Dalam sebuah hadits diterangkan bahwa Allah Swt. Menyukai orang mukmin yang berusaha. Usaha adalah lebih utama dari pada meminta-minta tidak lepas dari hal yang dibenci Allah Swt., terutama usaha dalam mengurusi kepentingan kaum Muslim. Jika hal itu dilaksanakan oleh setiap muslim dengan baik, maka Allah Swt. akan mencukupi setiap hambanya dengan kemaslahatan.
Dalam sebuah hadits lain juga diterangkan bahwasanya Nabi Daud juga berwirausaha dengan hasil tangannya. Nabi Daud adalah pembuat besi, kemudian ia menjualnya dan makan dari hasilnya sedangkan selebihnya ia sedekahkan.
Diriwiyatkan dari Miqdam r.a.: Nabi Saw. bersabda: “Tiada seorang pun memakan sesuatu makanan yang lebih baik dari makanan yang dihasilkannya dari kerja tangannya sendiri, dan sesungguhnya nabi Allah Daud a.s. makan dari hasil kerja tangannya sendiri.

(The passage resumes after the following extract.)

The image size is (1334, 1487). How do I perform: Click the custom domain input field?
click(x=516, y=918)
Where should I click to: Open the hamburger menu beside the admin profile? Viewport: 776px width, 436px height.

Di dalam riwayat lain disebutkan, bahwa nabi Daud a.s. tidak pernah makan kecuali dari hasil kerja tangannya sendiri (H.R. Bukhori).
Keutamaan usaha juga diisyaratkan dengan sabda Rasululah Saw sebagai berikut.
Dari Rifa’ah r.a, bahwa ia pernah keluar bersama dengan Nabi saw. menuju ke tempat shalat, maka beliau melihat orang-orang sedang melakukan jual beli, lalu ia bersabda, “wahai para pedagang!” maka perhatian dan pandangan mereka tertuju kepada Nabi Saw., kemudian beliau bersabda lagi: “sesungguhnya para pedagang, kelak di hari kiamat akan dibangkitkan sebagai oarang-orang yang durhaka, terkecuali orang yang bertakwa kepada Allah, dan berbakti, serta jujur.” Di dalam riwayat lain disebutkan,“ Pedagang yang jujur lagi terpercaya adalah bersama-sama Nabi, orang- orang yang benar (shiddiqin), dan para syuhada.”(HR.Tirmidzi).